減価償却とは、減価償却資産の取得に要した金額を一定の方法によって各年分の必要経費として配分していく手続です。

事業又は業務のために用いられる建物、建物附属設備、機械装置、工具器具備品、車両運搬具などの有形固定資産等は一般的には時の経過によってその価値が減少します。
このような資産は減価償却資産といい、減価償却資産の取得に要した金額は取得した時に全額必要経費になるのではなく、その資産の使用可能期間に応じて一定の耐用年数を用いて分割して各年分の必要経費とすべきものです。

一定の耐用年数を用いる減価償却資産の例外として下記のものが挙げられます。

●使用期間が1年未満または取得価額が10万円未満のもの
「少額の減価償却資産」として取得価額を購入した期の経費にすることができます。

●取得価額が10万円以上20万円未満のもの
「一括償却資産」として3年間で均等に償却することができます。

●中小企業者で取得価額が30万円未満のもの

「中小企業者等の少額減価償却資産」として年間300万円を限度に取得価額の全額を経費にすることができます。
ただし、法人である場合には青色申告者である資本金の額又は出資金の額が1億円以下の法人等、一定の要件を満たすことが必要です。
個人事業者の場合にも青色申告者であることは要件となっています。

非減価償却資産

非減価償却資産とは、時の経過や使用によりその価値が減少しないことを理由として、減価償却の対象とならない固定資産のことを言います。
この非減価償却資産は減価償却することができない資産です。

例えば、土地・書画・骨董品で物価の変動により価値が増減はするものの、時間の経過を理由として価値が変動しないものなどが挙げられます。

美術館に展示されているような絵画や美術品であれば価値が減少しないというのも納得できますが、展示ではなく使用する事を前提としている動産であっても一部の歴史的価値のある物については減価償却ができません。

では、減価償却できないものとできるものの判断はどこで行うのかを検討してみます。

減価償却資産・非減価償却資産の判定

美術品等が減価償却資産に該当するかどうかの判定については、取扱通達(法基通7-1-1等)の改正が行われており、平成27年1月1日以後取得したものについては下記の通りとなります。

改正後の通達では、取得価額が1点100万円未満である美術品等は原則として減価償却資産に該当し、取得価額が1点100万円以上の美術品等は原則として非減価償却資産に該当するものとして取り扱うこととしました。
なお、取得価額が1点100万円以上の美術品等であっても、「時の経過によりその価値が減少することが明らかなもの」に該当する場合は、減価償却資産として取り扱うことが可能です。

ただし、取得価額が1点100万円未満の美術品等であっても、「時の経過によりその価値が減少しないことが明らかなもの」は、減価償却資産に該当しないものと取り扱われます。

償却できるものの例として、次に掲げるものは、100万円以上の美術品であっても「時の経過によりその価値が減少する事が明らか」とされるものに当てはまります。

・会館のロビーや葬祭場のホールのような不特定多数の者が利用する場所の装飾用や展示用(有料で公開するものを除く。

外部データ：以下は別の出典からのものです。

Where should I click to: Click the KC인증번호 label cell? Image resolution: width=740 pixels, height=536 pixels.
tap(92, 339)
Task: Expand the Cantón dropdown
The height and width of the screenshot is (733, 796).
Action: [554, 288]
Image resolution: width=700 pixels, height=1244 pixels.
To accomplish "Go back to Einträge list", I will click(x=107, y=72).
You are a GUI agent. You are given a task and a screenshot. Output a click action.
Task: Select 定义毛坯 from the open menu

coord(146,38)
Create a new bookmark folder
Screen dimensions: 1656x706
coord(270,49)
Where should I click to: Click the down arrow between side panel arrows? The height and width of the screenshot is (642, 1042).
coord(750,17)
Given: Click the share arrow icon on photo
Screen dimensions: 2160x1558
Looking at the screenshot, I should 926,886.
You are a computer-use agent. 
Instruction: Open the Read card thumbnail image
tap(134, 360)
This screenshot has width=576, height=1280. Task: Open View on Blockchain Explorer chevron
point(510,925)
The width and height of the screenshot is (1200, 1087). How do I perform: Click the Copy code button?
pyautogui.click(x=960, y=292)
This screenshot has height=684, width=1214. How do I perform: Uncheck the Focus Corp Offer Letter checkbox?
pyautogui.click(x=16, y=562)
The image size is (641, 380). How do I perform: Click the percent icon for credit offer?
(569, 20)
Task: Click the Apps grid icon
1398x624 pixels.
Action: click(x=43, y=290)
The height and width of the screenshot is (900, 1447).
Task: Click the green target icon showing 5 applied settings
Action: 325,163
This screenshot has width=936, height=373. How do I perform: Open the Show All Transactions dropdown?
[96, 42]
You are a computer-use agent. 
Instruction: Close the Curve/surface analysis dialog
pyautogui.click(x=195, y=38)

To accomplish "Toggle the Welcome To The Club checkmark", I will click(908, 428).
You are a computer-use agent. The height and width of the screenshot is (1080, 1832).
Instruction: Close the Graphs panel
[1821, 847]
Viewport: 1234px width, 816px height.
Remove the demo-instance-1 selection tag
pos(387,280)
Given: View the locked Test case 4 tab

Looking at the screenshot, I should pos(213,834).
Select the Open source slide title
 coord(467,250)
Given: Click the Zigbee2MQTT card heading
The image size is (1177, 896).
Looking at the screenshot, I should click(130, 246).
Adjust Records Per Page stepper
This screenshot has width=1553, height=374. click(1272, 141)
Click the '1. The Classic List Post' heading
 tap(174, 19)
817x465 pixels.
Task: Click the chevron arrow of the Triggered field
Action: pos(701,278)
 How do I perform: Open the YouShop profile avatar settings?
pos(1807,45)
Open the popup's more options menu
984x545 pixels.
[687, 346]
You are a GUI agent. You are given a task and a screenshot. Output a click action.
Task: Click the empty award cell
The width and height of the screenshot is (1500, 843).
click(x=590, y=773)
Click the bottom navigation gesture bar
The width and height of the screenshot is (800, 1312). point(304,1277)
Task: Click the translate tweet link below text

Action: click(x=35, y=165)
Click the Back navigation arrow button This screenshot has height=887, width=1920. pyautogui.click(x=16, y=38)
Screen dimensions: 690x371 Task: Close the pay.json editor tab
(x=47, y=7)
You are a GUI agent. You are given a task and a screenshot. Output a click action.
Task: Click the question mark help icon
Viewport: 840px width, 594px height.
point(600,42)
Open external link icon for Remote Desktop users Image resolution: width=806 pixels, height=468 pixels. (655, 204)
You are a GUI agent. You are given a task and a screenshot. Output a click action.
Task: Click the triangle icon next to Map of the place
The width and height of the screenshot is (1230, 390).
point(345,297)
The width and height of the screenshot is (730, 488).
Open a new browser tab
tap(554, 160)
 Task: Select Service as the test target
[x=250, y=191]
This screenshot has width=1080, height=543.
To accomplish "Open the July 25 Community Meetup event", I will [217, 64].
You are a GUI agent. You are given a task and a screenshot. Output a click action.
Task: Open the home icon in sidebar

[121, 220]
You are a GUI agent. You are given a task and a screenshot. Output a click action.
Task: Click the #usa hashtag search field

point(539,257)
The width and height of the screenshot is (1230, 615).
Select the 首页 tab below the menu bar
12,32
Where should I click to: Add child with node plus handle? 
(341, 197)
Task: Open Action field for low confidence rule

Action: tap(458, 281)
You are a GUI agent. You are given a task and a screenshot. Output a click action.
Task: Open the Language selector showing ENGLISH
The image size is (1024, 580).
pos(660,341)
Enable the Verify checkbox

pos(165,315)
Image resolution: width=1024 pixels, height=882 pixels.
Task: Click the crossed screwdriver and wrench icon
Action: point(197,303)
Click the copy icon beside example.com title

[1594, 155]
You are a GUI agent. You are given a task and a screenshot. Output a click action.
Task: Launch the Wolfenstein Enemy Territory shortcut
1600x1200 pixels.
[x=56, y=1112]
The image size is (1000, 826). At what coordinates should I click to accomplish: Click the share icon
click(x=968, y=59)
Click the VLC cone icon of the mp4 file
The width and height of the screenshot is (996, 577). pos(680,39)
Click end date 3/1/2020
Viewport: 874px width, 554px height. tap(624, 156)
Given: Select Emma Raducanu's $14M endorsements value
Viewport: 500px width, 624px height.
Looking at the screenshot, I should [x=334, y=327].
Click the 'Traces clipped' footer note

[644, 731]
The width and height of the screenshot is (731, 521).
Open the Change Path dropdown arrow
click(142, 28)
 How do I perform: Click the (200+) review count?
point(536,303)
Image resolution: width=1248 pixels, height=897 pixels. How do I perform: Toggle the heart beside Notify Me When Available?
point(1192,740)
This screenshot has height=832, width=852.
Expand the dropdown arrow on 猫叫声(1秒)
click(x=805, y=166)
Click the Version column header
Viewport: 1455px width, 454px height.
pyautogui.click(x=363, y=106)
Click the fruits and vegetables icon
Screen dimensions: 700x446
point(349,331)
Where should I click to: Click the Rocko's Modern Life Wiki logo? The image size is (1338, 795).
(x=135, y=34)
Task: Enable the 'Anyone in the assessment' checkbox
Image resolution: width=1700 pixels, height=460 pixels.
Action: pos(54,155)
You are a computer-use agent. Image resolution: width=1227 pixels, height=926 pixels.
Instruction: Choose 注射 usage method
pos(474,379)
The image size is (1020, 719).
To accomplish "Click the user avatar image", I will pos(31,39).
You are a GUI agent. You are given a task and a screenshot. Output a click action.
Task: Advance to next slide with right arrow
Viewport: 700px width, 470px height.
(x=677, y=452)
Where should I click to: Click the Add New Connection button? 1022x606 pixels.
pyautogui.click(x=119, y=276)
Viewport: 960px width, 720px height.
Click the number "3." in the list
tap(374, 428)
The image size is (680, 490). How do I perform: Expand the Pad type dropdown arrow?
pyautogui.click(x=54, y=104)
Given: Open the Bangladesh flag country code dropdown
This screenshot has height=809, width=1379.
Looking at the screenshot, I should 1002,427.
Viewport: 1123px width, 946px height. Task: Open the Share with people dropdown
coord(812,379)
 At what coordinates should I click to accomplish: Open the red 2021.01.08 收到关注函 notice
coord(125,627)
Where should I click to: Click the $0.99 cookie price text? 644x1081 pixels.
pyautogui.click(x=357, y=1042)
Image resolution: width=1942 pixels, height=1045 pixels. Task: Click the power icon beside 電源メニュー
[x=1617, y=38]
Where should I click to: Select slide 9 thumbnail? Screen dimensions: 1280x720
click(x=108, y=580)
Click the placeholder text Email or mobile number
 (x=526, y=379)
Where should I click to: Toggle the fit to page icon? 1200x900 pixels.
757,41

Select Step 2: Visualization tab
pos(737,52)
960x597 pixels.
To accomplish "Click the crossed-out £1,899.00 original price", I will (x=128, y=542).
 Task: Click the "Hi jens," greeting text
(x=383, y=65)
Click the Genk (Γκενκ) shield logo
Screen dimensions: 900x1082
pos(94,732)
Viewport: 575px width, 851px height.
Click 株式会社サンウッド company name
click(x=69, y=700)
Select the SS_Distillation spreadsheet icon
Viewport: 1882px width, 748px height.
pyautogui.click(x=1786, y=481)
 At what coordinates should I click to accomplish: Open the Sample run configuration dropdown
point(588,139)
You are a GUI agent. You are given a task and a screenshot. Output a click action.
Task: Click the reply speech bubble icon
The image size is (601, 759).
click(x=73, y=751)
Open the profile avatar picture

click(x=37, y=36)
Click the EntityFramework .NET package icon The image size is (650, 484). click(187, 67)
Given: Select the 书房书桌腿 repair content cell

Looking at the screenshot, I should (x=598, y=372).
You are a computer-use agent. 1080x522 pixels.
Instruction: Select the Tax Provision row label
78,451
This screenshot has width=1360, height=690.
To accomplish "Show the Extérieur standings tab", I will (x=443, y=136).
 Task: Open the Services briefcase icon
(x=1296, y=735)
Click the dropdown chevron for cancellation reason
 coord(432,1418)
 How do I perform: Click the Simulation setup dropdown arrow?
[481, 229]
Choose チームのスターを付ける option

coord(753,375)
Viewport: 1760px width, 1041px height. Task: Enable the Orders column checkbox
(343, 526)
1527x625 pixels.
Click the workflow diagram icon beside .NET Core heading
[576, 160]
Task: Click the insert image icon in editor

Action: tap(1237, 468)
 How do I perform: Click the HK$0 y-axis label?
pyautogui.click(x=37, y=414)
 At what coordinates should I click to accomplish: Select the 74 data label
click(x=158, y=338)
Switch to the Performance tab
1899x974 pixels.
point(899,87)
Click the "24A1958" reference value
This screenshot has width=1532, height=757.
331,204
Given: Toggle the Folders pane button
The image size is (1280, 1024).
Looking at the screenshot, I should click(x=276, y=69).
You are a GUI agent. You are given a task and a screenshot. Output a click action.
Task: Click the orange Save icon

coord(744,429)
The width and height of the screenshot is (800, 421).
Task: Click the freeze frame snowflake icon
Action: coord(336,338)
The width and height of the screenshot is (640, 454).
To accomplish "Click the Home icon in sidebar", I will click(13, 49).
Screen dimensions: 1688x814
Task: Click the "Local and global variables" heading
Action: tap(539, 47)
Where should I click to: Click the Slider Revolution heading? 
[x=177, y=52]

)として取得されるものであること。

・移設することが困難で当該用途にのみ使用されることが明らかなものであること。

・他の用途に転用すると仮定した場合に、その設置状況や使用状況から見て美術品等としての市場価値が見込まれないものであること。

これらの美術品であっても有料で展示した場合や、その他使用ではなく展示を目的とした高額なヴィンテージカー等も減価償却できないとされています。
万が一、減価償却できない資産を減価償却してしまった場合は、その後の修正申告により延滞税や過少申告加算税が課せられることもあります。
通常、減価償却資産として計上している固定資産であっても、その価値の増減はよく見極め、減価償却資産なのか非減価償却資産なのかは慎重に検討し、然るべき処理をすべきですね。